E-Voting Machines Pose Election Threat, Professor Says

A Princeton professor says computer viruses can easily be installed in an e-voting machine to change vote totals.
The red flag raised by a princeton prof last week about vulnerabilities in electronic voting machines may be no more than a warning about a several-generations-old machine unlikely to be used in any real election. But there were real-world glitches in e-voting systems in last week's primaries. With more than 60 million voters expected to use such systems in this fall's elections, the warnings are all worth taking seriously.

Edward Felten, a professor of computer science and public affairs, raised a minor stir last week by revealing that he and two grad students were able to install a computer virus in a touch-screen e-voting machine. With several months of work, the students created malicious software code programmed to steal votes undetected by modifying all records, logs, and counters to be consistent with the fraudulent vote count it creates.

Once the curtain is pulled, anything can happen

Once the curtain is pulled, anything can happen
The students claim they could install the malicious code on the machine's memory in less than a minute, though it requires picking a lock on a door that covers the machine's memory card and power button and replacing the memory card with an infected one. Once the new memory card was installed, it infected the machine itself.

But the machine Felten tested, a Diebold AccuVote-TS system, is more than two generations old, and Diebold says it's not aware of it being used anywhere in the country. Diebold's newer systems have digitally signed memory cards, and each system includes an audit security tag with an ID number. If the tag appears tampered with, the system isn't used, says Mark Radke, director of marketing at Diebold Electronic Systems.

Felten acknowledges he used an older system but still raises the concern that a determined, intelligent hacker can figure out ways to violate such equipment. "Once you pull the curtain in the voting booth, anything's possible," he says.

In the fall election, 66.6 million voters are expected to use e-voting equipment, consulting firm Election Data Services says. Last week's primaries had their glitches--though most were less high tech or nefarious than Felten envisions. During primary elections in wealthy Montgomery County, Md., election workers didn't get access cards to operate the Diebold voting machines for the county's 238 precincts on time, leaving people to use paper ballots that, in many cases, ran out quickly. Some voters were asked to return later in the day. The mess has county executive Doug Duncan calling for the firings of local elections officials and for a quick investigation by the state board of elections to prevent a November repeat.

As far as preventing tampering, though, the state of Maryland uses a newer version of Diebold's AccuVote-TS system that includes stronger encryption than what Felten used, and the state also takes other safety measures, including conducting criminal background checks on all election workers and limiting who has access to the equipment.

Paper's Not Perfect

Many skeptics contend the best way to protect vote integrity is to back it up with a paper trail, such as systems that let voters verify a paper record of their selections before leaving the voting booth.
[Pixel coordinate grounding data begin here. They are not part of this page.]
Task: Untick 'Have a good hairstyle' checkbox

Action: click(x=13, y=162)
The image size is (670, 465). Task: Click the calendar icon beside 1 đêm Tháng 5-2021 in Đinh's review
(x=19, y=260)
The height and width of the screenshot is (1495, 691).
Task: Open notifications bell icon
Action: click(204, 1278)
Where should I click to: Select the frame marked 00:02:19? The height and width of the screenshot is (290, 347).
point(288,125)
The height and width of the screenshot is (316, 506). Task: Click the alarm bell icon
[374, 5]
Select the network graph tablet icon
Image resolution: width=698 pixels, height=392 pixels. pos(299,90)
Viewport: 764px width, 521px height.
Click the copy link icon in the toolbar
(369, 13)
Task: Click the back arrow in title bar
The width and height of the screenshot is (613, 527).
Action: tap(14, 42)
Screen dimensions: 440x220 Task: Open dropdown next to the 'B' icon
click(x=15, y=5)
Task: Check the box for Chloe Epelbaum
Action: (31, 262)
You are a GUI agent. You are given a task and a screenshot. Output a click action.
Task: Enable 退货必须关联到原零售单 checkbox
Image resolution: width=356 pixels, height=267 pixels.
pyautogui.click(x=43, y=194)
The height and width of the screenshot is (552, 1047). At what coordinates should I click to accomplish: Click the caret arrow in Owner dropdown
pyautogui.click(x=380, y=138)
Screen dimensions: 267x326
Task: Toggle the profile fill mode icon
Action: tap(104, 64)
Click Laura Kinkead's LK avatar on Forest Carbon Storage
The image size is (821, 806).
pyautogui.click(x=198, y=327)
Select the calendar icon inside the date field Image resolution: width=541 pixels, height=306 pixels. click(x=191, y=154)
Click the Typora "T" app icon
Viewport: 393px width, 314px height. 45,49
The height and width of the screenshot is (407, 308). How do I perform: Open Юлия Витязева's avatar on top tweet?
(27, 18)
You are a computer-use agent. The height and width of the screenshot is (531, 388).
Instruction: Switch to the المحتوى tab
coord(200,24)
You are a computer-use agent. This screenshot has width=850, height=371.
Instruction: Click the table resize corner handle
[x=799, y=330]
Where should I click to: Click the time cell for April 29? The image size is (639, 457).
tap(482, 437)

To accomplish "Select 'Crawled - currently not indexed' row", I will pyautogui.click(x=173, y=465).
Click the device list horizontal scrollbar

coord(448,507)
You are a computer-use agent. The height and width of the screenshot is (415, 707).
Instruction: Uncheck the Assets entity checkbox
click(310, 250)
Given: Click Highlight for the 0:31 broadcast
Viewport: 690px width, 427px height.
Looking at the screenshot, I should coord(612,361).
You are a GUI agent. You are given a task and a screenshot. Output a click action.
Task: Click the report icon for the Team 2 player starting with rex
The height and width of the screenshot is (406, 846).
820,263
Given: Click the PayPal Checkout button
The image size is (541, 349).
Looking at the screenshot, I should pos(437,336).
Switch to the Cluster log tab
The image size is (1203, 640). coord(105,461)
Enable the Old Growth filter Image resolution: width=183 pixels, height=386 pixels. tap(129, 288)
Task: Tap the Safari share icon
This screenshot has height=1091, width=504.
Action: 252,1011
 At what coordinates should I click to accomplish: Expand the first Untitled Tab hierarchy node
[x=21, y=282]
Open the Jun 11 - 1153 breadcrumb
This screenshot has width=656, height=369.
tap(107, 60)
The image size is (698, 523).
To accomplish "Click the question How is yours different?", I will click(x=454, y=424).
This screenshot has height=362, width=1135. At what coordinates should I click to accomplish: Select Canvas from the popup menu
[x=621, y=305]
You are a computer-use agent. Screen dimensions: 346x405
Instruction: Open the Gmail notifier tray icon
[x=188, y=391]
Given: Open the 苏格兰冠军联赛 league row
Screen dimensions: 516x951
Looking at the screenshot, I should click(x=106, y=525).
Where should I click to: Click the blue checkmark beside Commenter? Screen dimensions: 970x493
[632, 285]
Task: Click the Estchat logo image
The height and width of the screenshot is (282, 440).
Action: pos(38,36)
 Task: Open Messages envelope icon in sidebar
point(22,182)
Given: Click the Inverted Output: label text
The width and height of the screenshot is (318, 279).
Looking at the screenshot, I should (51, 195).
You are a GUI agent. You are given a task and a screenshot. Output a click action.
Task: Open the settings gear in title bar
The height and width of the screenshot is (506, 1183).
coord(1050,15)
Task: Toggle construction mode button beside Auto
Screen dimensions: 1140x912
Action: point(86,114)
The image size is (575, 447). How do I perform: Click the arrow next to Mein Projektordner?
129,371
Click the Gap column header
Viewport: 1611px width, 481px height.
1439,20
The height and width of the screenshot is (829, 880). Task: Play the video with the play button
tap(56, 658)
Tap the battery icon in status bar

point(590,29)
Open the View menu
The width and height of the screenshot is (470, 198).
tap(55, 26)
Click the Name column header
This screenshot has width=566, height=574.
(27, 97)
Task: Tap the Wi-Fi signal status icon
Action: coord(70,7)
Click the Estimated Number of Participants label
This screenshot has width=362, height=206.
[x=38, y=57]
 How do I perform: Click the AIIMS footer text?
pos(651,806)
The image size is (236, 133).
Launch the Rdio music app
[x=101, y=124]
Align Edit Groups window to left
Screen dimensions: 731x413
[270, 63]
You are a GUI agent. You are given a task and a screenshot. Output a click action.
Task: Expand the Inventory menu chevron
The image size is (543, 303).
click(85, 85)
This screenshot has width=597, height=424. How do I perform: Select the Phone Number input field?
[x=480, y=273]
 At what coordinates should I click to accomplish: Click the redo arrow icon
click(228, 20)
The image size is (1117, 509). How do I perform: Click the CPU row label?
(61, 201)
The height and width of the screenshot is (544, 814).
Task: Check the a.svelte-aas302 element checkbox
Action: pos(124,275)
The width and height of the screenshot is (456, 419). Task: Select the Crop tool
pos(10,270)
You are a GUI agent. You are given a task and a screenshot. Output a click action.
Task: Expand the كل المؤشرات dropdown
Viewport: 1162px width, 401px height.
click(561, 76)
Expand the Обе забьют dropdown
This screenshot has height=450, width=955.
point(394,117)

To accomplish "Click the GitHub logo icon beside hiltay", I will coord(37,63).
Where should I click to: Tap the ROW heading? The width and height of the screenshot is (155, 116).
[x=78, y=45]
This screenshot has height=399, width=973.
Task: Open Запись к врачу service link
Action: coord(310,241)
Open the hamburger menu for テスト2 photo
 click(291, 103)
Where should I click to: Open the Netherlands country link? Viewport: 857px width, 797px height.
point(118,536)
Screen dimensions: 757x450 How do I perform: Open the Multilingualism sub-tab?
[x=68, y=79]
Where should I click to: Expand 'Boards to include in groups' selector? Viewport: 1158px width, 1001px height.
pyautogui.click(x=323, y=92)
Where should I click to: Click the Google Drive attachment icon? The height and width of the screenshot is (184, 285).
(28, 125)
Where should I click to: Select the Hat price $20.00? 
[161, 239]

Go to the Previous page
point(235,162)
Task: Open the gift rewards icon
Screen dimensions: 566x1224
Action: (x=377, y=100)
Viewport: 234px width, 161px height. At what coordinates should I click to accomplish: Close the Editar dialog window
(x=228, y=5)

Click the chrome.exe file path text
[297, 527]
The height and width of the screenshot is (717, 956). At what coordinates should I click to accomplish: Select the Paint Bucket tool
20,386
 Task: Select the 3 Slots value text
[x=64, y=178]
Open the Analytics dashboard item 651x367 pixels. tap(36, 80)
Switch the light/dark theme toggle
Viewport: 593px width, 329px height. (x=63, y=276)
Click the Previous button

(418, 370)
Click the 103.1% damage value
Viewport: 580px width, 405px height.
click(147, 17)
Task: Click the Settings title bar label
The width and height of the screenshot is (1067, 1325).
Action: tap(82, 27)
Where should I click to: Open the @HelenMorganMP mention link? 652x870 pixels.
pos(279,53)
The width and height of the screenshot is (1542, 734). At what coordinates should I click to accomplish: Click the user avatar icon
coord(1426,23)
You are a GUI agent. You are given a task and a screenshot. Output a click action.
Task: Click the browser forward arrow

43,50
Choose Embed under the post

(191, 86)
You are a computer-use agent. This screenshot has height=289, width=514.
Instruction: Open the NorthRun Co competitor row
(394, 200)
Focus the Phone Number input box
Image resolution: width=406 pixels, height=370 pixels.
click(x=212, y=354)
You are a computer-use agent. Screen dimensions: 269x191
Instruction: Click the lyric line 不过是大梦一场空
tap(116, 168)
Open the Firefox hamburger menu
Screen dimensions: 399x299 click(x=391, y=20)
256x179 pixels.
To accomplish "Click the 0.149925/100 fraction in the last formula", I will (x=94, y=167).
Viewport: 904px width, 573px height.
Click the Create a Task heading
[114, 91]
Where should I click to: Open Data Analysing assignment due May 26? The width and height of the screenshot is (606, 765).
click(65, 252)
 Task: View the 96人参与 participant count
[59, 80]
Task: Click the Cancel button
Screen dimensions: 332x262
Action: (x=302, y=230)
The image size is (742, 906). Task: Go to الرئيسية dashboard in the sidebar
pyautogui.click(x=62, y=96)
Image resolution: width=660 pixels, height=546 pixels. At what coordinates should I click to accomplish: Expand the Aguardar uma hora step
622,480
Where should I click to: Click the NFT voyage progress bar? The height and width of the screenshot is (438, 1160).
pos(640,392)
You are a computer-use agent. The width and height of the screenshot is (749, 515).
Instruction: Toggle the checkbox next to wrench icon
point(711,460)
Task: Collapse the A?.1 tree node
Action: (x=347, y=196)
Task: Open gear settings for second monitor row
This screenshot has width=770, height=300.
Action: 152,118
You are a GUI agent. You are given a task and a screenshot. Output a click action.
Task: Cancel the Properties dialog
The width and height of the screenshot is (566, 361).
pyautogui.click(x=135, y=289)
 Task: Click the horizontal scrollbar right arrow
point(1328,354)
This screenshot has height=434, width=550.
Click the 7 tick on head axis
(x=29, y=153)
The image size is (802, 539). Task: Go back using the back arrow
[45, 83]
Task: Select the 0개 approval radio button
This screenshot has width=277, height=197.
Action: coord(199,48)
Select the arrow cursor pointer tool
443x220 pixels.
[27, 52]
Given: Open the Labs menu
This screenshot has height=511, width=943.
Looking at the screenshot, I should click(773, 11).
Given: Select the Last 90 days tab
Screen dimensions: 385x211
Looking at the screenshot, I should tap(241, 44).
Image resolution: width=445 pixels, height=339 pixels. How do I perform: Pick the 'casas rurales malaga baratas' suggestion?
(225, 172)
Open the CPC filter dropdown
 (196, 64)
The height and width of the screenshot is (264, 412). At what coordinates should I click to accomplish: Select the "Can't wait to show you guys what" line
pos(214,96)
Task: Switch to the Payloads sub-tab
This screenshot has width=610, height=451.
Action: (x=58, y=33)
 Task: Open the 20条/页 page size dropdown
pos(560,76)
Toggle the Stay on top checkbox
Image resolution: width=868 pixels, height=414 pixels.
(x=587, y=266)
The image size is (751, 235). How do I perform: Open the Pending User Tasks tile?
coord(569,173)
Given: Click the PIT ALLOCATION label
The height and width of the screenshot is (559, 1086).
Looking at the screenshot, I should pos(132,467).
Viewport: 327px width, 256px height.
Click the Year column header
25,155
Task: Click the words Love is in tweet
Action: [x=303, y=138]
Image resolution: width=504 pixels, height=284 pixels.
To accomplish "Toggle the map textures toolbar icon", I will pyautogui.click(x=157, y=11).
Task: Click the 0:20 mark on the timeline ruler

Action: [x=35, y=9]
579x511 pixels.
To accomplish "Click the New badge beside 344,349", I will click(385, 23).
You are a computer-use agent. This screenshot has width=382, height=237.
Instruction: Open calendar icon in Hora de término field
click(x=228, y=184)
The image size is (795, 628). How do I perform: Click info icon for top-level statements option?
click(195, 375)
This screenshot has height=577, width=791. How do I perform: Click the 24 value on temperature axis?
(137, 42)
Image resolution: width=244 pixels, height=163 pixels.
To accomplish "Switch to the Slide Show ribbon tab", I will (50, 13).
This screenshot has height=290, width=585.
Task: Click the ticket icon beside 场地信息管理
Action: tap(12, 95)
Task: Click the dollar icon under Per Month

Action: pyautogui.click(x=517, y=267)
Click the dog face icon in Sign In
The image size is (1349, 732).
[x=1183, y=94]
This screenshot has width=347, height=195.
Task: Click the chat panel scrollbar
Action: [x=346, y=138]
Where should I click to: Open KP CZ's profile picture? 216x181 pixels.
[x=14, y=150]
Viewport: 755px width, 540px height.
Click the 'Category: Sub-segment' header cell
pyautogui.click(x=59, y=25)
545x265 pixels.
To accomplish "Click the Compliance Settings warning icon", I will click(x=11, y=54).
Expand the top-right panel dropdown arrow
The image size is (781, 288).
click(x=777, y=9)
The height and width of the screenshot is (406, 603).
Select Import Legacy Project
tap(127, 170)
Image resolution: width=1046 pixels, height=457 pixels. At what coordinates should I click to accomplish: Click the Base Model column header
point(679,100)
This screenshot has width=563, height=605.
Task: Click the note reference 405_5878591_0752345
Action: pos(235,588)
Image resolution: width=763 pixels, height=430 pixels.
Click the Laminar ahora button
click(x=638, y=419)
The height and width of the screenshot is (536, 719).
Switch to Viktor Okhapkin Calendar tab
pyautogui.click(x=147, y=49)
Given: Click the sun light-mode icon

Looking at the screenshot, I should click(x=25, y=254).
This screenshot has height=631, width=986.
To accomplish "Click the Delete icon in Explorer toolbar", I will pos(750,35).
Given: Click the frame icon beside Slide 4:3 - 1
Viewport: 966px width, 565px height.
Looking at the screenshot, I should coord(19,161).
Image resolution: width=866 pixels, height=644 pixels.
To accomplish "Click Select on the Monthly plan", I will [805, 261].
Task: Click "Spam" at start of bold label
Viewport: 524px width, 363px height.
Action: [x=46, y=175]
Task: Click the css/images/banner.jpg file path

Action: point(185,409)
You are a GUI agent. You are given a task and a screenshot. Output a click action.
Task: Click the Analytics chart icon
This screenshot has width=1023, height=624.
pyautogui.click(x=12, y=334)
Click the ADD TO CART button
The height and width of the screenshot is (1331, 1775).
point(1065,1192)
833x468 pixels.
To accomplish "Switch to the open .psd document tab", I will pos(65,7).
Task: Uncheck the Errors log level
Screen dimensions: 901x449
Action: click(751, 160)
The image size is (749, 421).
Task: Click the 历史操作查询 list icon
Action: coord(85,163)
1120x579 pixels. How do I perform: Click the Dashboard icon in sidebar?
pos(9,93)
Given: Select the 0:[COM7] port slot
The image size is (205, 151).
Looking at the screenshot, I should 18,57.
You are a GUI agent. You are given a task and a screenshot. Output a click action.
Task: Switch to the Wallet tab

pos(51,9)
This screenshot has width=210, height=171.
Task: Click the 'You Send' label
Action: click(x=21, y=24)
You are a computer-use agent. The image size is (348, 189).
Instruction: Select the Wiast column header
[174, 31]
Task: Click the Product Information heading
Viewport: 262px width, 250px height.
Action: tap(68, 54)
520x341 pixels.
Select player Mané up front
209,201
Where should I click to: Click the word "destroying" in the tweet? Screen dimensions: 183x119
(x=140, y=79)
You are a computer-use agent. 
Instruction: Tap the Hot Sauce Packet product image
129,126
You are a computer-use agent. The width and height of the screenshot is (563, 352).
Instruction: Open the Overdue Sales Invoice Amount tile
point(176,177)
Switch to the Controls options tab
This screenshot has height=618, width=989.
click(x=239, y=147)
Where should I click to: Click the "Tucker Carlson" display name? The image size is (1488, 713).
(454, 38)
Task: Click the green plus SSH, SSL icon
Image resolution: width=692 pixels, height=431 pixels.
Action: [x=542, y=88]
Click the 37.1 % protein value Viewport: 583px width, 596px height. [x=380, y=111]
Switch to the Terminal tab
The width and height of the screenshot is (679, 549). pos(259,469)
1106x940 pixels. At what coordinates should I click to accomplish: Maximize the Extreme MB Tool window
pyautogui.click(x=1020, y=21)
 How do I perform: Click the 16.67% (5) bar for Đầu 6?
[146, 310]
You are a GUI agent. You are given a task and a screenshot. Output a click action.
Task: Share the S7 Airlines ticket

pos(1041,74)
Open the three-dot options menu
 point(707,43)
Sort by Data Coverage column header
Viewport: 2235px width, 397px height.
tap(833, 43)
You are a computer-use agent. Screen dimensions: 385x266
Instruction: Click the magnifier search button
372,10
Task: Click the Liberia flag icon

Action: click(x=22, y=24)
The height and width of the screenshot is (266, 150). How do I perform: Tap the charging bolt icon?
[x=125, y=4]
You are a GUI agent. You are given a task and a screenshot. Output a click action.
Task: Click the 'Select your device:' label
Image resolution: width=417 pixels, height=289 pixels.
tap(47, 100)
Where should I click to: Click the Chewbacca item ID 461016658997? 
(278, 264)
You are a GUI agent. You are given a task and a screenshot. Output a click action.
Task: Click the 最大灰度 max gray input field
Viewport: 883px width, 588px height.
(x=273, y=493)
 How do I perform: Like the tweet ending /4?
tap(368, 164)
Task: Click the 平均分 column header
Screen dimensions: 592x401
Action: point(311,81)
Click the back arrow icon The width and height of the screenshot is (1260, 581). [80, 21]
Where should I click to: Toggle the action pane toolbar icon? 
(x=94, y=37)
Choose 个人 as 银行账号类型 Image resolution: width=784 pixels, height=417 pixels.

Some e-voting equipment vendors, including Sequoia Voting Systems, specialize in such voter-verifiable paper trail systems, which are required in 27 states.

But e-voting systems backed up by paper aren't foolproof, either. Ohio's Cuyahoga County recently found that 10% of backup paper records generated by touch-screen voting machines were uncountable, caused mostly by improperly installed paper or paper jams.

"Often, the people volunteering on Election Day aren't as tech-savvy as you or I, and they may not be well-trained," says Michelle Shafer, Sequoia's VP of communications and external affairs. "Elections aren't only about the technology, they're about people and processes." All three--people, processes, and technology--will need to be up to snuff for the 67 million-voter test this fall.